Ok, so on Friday I ordered a large order of fish supplies and am still waiting on it to arrive. 

However, one of those things was a large hunk of Mopani Wood for my new 20gallon ( The ruler of the tank is a silver dragon PK). I know you have to boil it at least 4 times to leach most of the tannins out so it won't discolor the water. 
But, I was thinking bettas like tannins, and was wondering if it would be wise to condense some of these tannins down and bottle them up to use? 

Cause I know we often use oak leaves and IAL just for the tannins they release.However would mopani wood tannins work the same way? I know they are safe for fish I just wanna know if they would be useful.


----------



## Theraggy1 (Jan 30, 2011)

Anyone?


----------



## thekoimaiden (Oct 19, 2011)

I'm a little confused. You want to boil the wood to get rid of the tannins and then bottle them up to ... put them in the water ? If you want some tannins in the water just put the driftwood in the tank. The tannins won't stay forever and after a few months will be all gone.


----------



## Theraggy1 (Jan 30, 2011)

No no, what i'm trying to say is I don't want them in my main tank, however I have a total of 6 tanks and three of which are just filled with bettas. 

I was wondering if the Mopani tannins would hurt them.


----------



## thekoimaiden (Oct 19, 2011)

The tannins wouldn't hurt them at all. The only problem I see is that tannins are removed with water changes. You have to add a lot of "tannin water" after every change to keep that same level or the tannins will only be temporary. If you want tannins in with your bettas why not order some driftwood for their tanks. I think you can also order IAL extract. That seems a little easier than trying to extract the tannins yourself.


----------



## OMB (Nov 6, 2011)

Theraggy1 said:


> ....
> But, I was thinking bettas like tannins, and was wondering if it would be wise to condense some of these tannins down and bottle them up to use?
> 
> Cause I know we often use oak leaves and IAL just for the tannins they release.However would mopani wood tannins work the same way? I know they are safe for fish I just wanna know if they would be useful.

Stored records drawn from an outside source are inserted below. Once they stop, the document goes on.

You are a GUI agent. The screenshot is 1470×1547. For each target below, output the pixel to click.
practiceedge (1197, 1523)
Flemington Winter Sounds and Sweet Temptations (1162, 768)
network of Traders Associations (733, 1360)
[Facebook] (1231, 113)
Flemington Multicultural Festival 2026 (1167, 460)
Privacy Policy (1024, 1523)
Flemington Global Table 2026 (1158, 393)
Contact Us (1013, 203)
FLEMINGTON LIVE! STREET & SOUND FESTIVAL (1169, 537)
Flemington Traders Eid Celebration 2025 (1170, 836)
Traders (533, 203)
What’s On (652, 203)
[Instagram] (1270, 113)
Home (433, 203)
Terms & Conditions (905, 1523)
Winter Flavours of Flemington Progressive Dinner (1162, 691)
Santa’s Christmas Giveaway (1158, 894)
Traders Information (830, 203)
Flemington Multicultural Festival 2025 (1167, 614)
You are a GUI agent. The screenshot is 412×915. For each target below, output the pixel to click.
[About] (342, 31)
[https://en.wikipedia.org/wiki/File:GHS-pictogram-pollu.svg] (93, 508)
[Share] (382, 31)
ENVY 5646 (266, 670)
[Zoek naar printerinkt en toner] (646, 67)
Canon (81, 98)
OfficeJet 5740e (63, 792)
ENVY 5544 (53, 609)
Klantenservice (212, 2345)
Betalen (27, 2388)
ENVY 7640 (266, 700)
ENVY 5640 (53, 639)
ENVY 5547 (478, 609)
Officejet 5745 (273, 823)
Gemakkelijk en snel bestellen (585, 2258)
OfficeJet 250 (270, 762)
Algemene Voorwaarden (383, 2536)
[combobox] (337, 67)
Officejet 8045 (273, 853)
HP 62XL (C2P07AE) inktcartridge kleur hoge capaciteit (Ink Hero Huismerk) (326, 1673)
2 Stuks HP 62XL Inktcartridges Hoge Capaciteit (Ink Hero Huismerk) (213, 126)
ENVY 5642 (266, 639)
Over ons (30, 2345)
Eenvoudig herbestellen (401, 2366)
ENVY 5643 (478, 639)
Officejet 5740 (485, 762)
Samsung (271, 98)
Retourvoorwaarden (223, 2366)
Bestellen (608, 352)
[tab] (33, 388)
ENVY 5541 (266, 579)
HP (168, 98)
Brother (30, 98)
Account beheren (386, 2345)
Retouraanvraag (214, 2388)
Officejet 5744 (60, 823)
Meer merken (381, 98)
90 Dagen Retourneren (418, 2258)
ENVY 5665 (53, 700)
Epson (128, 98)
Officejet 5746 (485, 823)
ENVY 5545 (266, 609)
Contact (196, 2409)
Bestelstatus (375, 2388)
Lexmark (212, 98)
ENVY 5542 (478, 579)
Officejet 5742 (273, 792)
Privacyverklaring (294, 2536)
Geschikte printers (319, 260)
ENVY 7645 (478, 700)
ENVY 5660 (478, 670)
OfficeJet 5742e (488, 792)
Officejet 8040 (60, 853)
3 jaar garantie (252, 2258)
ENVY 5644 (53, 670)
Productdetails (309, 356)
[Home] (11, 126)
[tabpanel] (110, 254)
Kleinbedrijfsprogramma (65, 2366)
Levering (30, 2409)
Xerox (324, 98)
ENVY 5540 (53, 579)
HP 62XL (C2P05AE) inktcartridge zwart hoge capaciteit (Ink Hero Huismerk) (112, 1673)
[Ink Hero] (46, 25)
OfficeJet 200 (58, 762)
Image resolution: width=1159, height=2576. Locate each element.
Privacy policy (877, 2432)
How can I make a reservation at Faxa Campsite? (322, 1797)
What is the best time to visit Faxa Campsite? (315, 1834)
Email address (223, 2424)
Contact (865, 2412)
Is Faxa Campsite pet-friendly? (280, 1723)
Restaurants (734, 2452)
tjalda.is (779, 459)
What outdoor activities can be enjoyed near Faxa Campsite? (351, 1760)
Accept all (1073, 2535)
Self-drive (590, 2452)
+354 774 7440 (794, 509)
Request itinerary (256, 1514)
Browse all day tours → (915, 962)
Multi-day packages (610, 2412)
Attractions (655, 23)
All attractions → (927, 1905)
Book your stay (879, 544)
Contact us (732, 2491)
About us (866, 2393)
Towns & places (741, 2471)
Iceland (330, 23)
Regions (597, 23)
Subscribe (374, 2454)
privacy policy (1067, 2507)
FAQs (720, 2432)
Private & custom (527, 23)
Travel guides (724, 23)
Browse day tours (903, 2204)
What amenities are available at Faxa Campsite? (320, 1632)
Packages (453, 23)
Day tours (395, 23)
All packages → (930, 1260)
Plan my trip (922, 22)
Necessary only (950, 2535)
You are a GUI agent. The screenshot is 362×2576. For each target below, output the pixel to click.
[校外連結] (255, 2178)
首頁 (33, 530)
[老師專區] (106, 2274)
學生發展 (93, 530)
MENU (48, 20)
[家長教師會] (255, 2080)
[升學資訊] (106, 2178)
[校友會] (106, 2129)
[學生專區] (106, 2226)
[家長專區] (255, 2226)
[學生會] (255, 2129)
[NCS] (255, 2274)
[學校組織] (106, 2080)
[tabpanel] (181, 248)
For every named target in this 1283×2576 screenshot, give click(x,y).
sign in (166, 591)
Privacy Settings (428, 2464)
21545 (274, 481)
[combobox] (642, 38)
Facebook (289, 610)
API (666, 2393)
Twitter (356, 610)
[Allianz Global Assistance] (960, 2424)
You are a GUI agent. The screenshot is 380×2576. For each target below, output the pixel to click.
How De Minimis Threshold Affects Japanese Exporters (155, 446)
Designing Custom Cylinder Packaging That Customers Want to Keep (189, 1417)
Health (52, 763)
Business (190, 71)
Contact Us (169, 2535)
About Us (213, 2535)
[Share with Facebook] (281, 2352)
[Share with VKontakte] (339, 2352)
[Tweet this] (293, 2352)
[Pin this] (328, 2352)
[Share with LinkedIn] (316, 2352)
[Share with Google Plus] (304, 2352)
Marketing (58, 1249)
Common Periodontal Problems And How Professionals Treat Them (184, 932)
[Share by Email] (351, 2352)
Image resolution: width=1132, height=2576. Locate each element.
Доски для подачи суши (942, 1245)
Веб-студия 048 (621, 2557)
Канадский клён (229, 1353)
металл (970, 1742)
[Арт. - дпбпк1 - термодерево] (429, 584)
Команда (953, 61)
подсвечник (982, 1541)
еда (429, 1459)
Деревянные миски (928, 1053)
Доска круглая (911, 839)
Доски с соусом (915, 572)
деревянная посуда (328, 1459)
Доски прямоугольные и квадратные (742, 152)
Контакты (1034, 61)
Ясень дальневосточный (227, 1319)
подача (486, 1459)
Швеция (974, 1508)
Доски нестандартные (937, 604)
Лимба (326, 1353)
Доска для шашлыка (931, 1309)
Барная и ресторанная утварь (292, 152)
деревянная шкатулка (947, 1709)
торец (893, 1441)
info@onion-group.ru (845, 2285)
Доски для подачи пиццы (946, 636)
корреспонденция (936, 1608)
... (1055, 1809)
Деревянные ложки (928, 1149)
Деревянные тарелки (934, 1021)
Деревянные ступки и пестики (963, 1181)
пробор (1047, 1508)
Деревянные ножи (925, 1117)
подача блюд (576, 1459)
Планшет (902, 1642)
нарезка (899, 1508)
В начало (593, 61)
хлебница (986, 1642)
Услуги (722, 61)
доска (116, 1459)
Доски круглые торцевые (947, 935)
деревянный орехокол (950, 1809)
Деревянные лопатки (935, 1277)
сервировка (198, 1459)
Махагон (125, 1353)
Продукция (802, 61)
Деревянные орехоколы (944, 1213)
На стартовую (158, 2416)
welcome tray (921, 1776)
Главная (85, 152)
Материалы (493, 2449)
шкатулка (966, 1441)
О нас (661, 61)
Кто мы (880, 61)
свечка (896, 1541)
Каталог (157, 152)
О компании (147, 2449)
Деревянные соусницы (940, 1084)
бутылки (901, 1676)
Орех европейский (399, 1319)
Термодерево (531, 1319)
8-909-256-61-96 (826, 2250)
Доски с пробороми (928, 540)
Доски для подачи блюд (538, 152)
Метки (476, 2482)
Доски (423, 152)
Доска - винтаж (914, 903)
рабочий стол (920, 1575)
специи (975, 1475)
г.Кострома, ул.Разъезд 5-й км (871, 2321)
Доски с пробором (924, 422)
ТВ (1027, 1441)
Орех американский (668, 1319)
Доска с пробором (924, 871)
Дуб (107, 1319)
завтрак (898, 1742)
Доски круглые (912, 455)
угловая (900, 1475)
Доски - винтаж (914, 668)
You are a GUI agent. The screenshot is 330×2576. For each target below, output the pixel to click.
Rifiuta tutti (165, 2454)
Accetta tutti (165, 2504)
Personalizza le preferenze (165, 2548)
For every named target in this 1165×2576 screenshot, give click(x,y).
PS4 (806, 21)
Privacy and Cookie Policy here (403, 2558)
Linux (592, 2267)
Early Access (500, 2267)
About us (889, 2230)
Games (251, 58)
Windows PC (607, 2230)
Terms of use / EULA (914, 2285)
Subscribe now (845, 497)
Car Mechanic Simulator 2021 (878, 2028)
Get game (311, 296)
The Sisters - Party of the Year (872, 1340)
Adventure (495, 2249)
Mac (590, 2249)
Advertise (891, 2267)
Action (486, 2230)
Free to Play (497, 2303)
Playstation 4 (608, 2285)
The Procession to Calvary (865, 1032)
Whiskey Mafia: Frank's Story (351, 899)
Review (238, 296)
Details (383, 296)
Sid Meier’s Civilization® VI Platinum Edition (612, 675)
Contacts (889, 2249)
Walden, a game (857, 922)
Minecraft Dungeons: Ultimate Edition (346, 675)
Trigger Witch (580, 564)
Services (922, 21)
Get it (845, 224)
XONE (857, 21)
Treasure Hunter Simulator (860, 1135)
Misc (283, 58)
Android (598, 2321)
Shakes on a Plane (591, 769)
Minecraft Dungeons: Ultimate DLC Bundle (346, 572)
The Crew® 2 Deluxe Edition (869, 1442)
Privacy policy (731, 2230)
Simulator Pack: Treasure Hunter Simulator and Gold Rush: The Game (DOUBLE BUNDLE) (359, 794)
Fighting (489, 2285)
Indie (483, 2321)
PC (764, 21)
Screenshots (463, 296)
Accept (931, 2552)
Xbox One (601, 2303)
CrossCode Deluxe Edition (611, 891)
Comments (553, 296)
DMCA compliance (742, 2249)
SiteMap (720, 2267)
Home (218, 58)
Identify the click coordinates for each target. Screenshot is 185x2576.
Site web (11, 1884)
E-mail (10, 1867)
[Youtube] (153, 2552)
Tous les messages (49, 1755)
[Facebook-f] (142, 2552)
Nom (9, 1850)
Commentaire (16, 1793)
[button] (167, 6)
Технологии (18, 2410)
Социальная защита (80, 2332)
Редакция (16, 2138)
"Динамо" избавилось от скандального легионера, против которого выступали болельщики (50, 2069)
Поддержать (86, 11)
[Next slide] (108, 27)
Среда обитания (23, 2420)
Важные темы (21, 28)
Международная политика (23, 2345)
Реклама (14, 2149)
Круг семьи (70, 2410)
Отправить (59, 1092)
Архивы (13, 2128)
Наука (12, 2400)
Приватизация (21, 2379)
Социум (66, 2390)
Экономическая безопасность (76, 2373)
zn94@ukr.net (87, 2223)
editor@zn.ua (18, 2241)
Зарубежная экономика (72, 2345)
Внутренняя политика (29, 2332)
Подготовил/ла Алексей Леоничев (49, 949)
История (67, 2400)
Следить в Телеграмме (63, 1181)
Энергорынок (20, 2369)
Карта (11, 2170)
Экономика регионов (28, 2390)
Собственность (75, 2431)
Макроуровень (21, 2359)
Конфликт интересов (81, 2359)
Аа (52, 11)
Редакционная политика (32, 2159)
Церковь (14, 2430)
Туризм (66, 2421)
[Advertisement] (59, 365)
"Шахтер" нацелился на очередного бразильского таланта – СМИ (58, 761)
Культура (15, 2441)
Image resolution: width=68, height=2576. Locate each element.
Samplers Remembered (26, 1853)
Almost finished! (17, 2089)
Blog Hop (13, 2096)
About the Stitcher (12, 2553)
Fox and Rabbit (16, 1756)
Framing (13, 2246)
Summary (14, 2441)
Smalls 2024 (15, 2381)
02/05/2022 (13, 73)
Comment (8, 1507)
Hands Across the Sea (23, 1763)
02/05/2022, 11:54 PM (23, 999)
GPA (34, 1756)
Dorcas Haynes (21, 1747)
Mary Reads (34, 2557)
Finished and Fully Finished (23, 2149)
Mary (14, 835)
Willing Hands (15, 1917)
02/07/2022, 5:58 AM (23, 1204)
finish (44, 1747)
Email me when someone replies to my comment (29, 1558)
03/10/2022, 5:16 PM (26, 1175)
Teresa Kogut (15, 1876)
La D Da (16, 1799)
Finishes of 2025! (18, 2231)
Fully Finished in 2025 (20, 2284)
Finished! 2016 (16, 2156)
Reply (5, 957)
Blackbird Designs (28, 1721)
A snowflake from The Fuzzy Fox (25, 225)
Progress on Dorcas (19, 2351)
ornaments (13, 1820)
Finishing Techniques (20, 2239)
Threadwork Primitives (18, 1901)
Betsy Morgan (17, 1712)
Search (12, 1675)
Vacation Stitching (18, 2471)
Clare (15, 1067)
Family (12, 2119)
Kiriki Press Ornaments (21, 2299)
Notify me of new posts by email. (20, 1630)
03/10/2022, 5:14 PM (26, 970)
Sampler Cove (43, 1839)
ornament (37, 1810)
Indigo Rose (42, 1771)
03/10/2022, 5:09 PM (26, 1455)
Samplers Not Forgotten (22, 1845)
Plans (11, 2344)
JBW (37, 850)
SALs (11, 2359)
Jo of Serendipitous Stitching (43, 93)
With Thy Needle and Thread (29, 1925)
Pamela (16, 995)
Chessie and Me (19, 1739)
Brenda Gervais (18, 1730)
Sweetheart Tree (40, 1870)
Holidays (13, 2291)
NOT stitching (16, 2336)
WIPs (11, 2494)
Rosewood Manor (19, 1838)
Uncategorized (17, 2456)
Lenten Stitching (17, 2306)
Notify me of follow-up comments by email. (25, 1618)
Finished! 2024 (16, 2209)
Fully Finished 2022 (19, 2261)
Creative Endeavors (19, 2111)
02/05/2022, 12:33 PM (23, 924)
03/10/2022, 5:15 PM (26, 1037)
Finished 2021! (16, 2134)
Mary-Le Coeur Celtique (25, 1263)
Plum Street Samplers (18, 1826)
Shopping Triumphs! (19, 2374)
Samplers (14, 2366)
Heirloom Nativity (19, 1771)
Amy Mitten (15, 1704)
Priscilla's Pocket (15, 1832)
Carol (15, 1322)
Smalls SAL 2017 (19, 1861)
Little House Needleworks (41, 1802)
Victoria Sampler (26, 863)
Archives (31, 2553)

I get what you're saying. I thought the same thing when I boiled my driftwood to get much of the tannins out before putting it in my tank (where it still released tannins, but after about 5 water changes I can see that it's starting to go away...whereas I'm sure it would have taken much longer to get it clear had I not boiled it first.) I had a bucket of clean water full of tannins and I thought about saving it for use later. I didn't though... but I kinda wondered the same thing. Should I have saved that water to use for later, sort of like keeping a bottle of stress coat or meds? 

Anyone know?


----------